Hardware execution time
Let’s say an assignment
array[length++] = 13
is one step.
This requires the same amount of time no matter how big the length of array is. We can say that time, T, to insert an item into an unsorted array is a constant K:
T = K
In detail, the actual time (in ms or whatever unit of measure) is required by the insertion is:
- related to the speed of the microprocessor
- how efficiently the compiler has generated the program code
- ..other factors
The number of comparisons that must be made to find a specified item is, ON AVERAGE, half of the total number of items. Hence, if N is the total number of items, the search time T is
N = number of items
T = time
K = execution time of hardware
T = K * (N / 2)
For a handier formula, we can lump the 1/2 into the K, because we are dealing with constant numbers. Hence we can say a constant K is
some constant K which represents execution time of the hardware divided by 2.
Hence, T = K * N
Time = hardware execution time * Number of items
The reason why we do this is because, we’re not interested in the actual execution time. We’re just interested in how fast the algorithm is running IN ACCORDANCE TO THE NUMBER OF ELEMENTS N.
Thus, whatever execution time is for the particular processor and compiler at the time does not matter to us. Whether its a 333mhz processor or a 3ghz processor, it doesn’t matter.
We just lump that constant numeric together and pull out the number of elements N SO THAT we can convey how running times are affected by the number of items.
This says that average linear search times are proportional so the size of the array.
In an unordered array, Search takes O(N) time because you need to go through N/2 elements on average. Multiple that that by processing time constant K time T = (N/2) * K = K * N = O(N) where we don’t care about literal processing time of K.
In an unordered array, Deletion takes O(N) time because once you use Search to find the element to delete, you still need to shift elements down to fill the empty spot. On average its N/2 elements that you need to shift down. Multiple that by processing time constant K time T = (N/2) * K = K * N = O(N) where we don’t care about processing time of K.
T is time
K is hardware execution time
N is number of items
T = K * log (base 2) N
But because whether we’re dealing with binary three, or tinery tree, or whatever, base 2, base 3…etc is simply a constant numeric. i.e lay out a base 2 framework and a base 10 framework, their difference is 3.322. That’s a numeric that we can include into the constant K.
Hence, T = K * log N.
Eliminating the Constant K for Big O
When comparing algorithms you don’t really care about the particular microprocessor chip or compiler, all you want to compare is how T changes for different values of N. Therefore, the constant isn’t needed.

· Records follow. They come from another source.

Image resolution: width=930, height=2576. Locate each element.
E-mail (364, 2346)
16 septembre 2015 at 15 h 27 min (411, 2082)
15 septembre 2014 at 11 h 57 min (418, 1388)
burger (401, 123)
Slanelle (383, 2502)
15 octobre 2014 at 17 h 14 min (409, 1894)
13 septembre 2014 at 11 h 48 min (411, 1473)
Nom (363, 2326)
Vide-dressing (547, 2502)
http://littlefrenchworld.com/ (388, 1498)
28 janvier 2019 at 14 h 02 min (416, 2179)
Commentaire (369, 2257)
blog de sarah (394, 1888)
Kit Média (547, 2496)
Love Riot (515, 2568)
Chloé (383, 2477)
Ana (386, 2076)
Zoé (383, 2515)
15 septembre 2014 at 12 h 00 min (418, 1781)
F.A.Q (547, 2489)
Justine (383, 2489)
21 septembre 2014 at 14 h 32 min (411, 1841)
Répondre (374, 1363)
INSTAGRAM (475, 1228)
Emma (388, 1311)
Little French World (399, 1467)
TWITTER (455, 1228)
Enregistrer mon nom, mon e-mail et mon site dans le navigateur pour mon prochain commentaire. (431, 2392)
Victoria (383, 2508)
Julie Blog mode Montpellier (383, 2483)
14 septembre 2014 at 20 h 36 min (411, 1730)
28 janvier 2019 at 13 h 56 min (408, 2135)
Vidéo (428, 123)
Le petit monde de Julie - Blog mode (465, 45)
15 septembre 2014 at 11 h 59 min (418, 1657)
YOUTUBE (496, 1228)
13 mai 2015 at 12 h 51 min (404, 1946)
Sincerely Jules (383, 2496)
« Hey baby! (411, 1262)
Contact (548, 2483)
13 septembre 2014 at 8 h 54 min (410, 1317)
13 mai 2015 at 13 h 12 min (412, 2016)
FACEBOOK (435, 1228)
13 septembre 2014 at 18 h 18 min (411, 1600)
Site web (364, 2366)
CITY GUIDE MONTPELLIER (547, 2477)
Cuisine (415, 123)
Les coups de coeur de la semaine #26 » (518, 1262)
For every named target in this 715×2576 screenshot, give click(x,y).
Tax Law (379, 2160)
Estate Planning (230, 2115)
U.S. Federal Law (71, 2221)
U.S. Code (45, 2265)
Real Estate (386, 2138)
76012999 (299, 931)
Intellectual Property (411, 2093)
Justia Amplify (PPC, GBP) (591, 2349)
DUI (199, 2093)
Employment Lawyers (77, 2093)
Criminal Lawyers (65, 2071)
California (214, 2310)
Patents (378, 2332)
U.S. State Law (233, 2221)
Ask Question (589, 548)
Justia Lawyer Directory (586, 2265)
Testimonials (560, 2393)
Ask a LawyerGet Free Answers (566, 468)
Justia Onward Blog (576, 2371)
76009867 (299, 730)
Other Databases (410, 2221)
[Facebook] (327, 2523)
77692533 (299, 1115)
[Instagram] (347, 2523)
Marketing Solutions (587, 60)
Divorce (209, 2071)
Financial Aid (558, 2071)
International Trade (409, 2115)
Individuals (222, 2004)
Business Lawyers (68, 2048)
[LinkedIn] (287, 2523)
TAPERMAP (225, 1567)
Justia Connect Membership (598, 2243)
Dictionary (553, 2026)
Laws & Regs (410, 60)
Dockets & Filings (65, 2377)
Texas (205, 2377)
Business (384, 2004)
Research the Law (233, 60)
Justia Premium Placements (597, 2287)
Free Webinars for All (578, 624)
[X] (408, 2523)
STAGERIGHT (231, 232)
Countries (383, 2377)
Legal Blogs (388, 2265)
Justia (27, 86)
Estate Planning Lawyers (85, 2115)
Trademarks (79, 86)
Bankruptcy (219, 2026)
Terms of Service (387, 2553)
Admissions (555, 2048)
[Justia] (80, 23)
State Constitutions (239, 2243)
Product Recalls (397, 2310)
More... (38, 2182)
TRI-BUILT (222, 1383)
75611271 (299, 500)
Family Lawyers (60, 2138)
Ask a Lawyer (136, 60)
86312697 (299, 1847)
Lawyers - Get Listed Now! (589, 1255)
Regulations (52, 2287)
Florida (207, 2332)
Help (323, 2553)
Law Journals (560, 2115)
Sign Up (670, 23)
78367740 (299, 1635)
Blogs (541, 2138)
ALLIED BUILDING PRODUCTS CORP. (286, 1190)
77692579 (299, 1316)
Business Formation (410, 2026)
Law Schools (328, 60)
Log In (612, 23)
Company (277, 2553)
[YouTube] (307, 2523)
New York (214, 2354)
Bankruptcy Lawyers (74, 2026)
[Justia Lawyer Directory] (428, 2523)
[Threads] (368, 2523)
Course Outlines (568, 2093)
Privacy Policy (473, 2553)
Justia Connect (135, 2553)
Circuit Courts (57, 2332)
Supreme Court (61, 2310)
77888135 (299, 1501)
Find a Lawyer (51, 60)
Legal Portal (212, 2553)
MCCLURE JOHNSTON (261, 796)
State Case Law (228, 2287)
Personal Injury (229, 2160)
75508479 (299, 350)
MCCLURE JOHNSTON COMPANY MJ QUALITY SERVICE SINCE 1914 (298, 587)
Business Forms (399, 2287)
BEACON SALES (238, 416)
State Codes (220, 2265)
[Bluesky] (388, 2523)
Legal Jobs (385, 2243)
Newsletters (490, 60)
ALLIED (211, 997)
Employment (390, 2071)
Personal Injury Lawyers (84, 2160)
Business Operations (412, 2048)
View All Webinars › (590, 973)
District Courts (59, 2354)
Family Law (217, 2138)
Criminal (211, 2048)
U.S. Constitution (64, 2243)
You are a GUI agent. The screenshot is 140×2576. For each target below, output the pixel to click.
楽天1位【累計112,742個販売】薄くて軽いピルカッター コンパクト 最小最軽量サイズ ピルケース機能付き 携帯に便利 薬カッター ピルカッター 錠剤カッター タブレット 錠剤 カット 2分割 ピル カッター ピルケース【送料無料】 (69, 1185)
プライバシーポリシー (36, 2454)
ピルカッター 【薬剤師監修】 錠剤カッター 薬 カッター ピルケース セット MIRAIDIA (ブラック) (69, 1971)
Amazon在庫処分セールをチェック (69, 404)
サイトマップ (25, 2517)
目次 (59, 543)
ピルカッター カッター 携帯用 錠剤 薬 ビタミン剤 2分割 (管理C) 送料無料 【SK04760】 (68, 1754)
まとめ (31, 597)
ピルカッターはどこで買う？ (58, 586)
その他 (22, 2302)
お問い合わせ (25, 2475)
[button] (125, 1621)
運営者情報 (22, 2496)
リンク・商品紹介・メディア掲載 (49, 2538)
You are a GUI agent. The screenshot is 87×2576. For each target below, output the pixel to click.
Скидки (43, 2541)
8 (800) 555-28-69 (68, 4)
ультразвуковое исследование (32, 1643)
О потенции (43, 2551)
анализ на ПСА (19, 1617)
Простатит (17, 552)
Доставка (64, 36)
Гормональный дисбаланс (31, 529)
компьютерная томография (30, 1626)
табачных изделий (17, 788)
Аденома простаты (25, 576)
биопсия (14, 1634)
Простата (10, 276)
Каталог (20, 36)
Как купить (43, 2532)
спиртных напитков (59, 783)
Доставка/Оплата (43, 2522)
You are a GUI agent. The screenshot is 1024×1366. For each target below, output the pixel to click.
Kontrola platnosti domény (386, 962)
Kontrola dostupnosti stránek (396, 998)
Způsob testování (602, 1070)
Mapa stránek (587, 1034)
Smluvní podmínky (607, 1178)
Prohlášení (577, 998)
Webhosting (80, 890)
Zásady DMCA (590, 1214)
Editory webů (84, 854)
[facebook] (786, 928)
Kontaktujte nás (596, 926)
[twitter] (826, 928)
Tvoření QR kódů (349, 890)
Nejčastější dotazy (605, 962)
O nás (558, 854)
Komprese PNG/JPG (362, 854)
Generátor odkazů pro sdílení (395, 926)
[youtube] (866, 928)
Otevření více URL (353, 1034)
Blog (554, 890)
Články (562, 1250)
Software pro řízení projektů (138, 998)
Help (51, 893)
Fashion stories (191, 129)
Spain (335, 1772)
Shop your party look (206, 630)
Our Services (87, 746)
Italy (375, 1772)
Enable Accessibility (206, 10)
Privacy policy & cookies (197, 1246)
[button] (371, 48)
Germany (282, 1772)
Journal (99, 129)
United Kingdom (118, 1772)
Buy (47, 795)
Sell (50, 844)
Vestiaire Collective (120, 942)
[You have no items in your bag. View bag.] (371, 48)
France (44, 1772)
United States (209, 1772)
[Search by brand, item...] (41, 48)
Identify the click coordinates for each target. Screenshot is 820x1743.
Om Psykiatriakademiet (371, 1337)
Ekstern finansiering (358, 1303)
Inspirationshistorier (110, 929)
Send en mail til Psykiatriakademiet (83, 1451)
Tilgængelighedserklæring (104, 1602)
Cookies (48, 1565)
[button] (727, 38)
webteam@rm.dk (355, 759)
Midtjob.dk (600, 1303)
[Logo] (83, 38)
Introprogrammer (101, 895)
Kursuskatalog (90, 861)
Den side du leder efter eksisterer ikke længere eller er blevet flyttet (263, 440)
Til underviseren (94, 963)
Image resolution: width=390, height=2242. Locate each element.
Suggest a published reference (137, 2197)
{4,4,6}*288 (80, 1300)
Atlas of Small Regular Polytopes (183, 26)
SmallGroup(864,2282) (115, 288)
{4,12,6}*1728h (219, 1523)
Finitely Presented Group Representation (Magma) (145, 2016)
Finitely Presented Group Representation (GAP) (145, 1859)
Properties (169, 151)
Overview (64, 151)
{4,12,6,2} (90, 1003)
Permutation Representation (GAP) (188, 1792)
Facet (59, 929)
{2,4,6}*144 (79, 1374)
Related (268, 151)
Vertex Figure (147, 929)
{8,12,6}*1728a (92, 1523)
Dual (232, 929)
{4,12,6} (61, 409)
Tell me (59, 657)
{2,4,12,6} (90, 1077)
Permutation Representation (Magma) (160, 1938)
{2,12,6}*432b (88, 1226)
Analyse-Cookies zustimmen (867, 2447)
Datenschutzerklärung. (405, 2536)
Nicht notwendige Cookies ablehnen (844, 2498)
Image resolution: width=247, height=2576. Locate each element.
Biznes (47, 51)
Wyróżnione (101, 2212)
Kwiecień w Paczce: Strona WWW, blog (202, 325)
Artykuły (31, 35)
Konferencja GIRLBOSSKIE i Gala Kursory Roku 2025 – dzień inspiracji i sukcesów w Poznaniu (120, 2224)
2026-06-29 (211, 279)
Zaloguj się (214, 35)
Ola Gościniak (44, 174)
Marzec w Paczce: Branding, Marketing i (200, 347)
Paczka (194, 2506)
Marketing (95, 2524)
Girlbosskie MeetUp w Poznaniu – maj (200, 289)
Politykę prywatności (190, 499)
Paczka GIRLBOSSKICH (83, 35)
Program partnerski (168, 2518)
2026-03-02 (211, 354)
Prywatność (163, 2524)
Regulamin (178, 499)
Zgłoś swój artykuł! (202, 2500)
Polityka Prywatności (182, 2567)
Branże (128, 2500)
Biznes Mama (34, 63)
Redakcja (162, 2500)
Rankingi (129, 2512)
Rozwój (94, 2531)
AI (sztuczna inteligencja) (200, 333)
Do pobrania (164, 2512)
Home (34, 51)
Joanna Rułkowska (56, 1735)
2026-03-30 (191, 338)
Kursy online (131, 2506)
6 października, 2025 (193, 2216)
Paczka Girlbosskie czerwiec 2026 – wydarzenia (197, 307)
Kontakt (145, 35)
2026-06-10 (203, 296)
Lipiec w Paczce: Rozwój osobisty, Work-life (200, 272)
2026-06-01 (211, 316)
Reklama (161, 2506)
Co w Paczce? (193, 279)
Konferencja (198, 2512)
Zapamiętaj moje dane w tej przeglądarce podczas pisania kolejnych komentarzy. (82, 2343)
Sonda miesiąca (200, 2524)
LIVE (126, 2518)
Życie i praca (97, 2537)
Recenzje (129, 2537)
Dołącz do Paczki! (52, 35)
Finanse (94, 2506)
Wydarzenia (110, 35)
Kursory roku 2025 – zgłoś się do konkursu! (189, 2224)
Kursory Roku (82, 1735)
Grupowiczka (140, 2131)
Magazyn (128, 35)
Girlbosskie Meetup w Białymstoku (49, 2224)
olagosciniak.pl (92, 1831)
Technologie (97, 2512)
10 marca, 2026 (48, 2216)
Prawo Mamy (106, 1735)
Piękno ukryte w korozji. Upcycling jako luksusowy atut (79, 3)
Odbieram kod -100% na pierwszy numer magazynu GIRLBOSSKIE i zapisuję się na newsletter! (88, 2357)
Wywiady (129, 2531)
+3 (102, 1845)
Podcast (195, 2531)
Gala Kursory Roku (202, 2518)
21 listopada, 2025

Big O notation uses the uppercase letter O, which you can think of as meaning “order of”. In Big O notation, we would say that a linear search takes O(N) time, binary search takes O(log N) time. Insertion into an unordered array takes O(1), or constant time.
The idea in Big O notation isn’t to give an actual figure for running time, but to convey how running times are affected by the number of items.
In the case of binary search, you are trying to find the maximum number of iterations, and therefore the maximum number of times the search space can be split in half.
This is accomplished by dividing the size of the search space n, by 2 repeatedly until you get to 1 number.
Let’s give the number of times you need to divide n by 2 the label x. Since dividing by 2 x times is equivalent to dividing by 2^x, you end up having to solve for this equation:
n total number of items
x number of times you need to divide by 2 to get the result 1
n / 2^x = 1
x is the number of times you can split a space of size n in half before it is narrowed down to size 1.
The solution to this equation be found by taking the logarithm of both sides:
2^x = n
by log mathematical inductions….
log (2^x) = log (n^1)
x log 2 = 1 * log n
x = log ( n ) / log ( 2 ) = log base 2 (n)
x = log base 2 (n)
means that given n numbers, x is the number of times we split those n numbers in half, in order to get a result of 1.